_REQUIRED TASK 1_.
In the preliminary-ruling passage, on what date did the national court order a stay of the proceedings?
_REQUIRED TASK 2_.
Carry on the preliminary-ruling passage from its last line.

14 Taking the view that the dispute involved the interpretation of Community law, the national court decided, by order of 2 December 1992, to stay the proceedings and to refer the following questions to the Court of Justice for a preliminary ruling:

"Having regard, in particular to:

(i) the 1972 Agreement establishing an association between the European Economic Community and the Republic of Cyprus, the 1977 Protocol on the definition of the concept of 'originating' products and methods of administrative cooperation and the 1987 Protocol laying down the conditions and procedures for the implementation of the second stage of the 1972 Agreement and adapting certain provisions of the 1972 Agreement, and

(ii) the provisions of Council Directive 77/93/EEC on protective measures against the introduction into the Member States of organisms harmful to plants or plant products, as amended:

1. Where the importation into a Member State of citrus products or potatoes from Cyprus is accompanied by EUR.1 movement certificates issued by the Turkish community in the part of Cyprus to the north of the UN buffer zone and not by officials authorized by the Republic of Cyprus, does Community law:

(a) preclude the Member State from permitting that importation?

_Entries on target coordinates_.
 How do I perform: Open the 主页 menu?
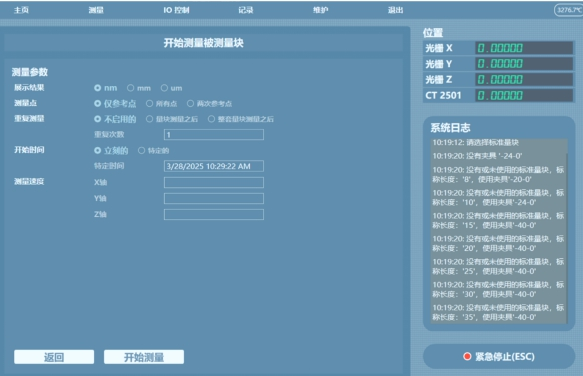[x=21, y=10]
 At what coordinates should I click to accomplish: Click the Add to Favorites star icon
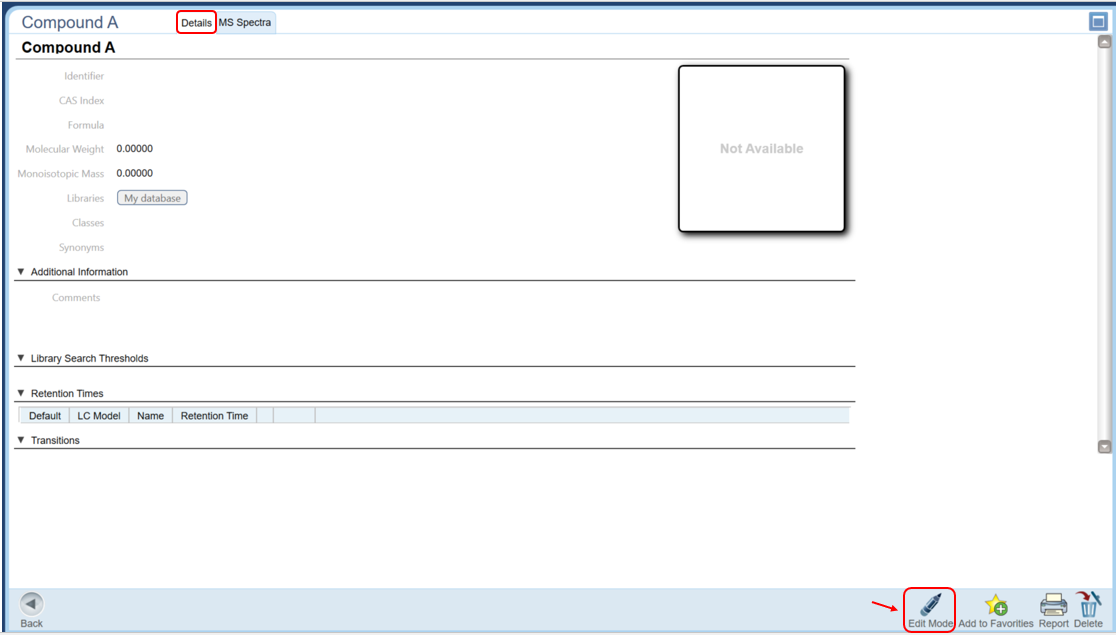click(995, 605)
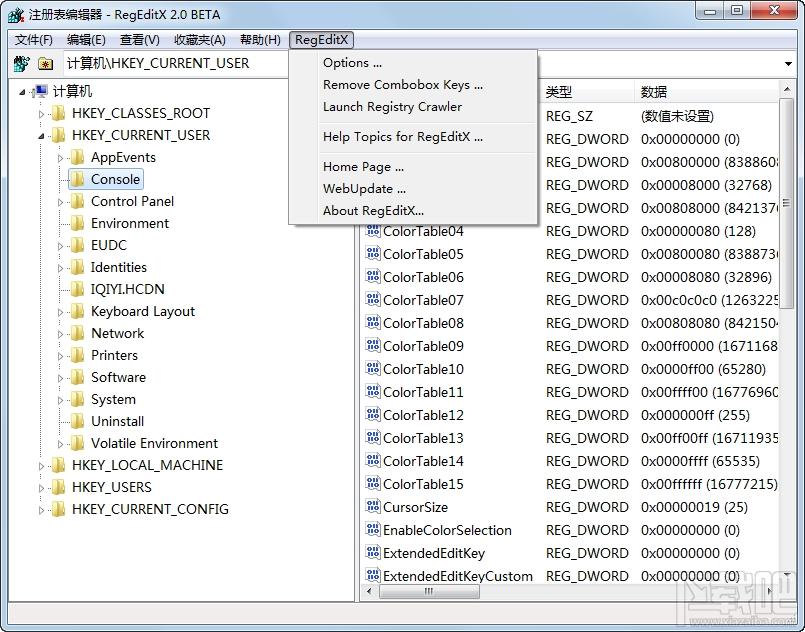Select the 计算机 computer root icon
This screenshot has height=632, width=805.
click(x=40, y=90)
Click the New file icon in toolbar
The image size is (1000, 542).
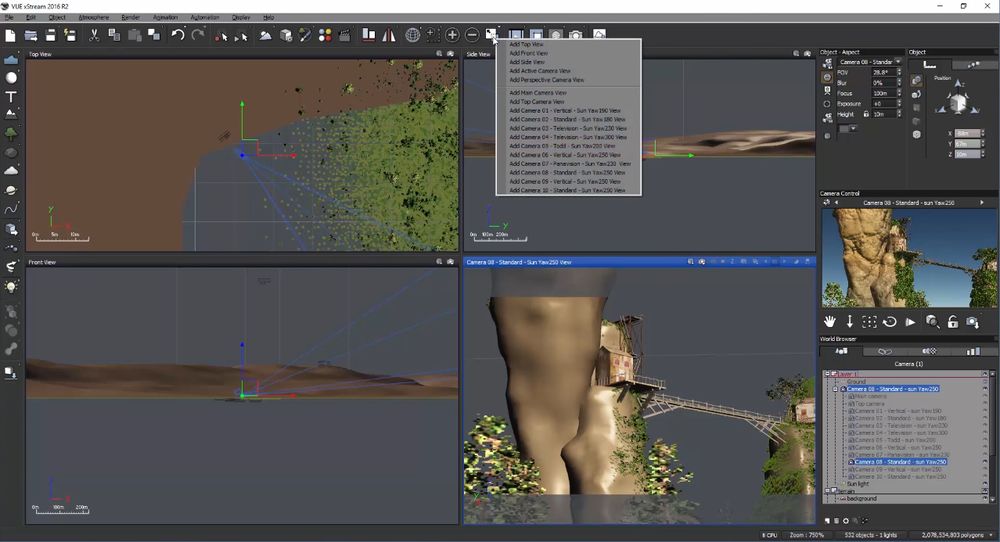click(x=10, y=35)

_EXPECTED OUTPUT 1_.
2 December 1992.

_EXPECTED OUTPUT 2_.
(b) require the Member State to accept those certificates?

2. Where the importation into a Member State of citrus products (other than lemons) and potatoes from Cyprus is accompanied by phytosanitary certificates issued by the Turkish community in the part of Cyprus to the north of the UN buffer zone and not by officials duly authorized by the Republic of Cyprus, does Community law:

(a) preclude the Member State from permitting that importation?

(b) require the Member State to accept those certificates?

3. Would it make any difference to the answers to 1 or 2 above if:

(a) it were in practice impossible for exporters from the part of Cyprus to the north of the UN buffer zone to obtain certification for their products from the Republic of Cyprus?

(b) there were a significant impediment to exporters from the part of Cyprus to the north of the UN buffer zone exporting their products through the part of Cyprus under the effective control of the Government of the Republic of Cyprus?

(c) the procedures for the issue and verification of such certificates in the part of Cyprus to the north of the UN buffer zone were as dependable as the procedures in the part of Cyprus under the effective control of the Government of the Republic of Cyprus?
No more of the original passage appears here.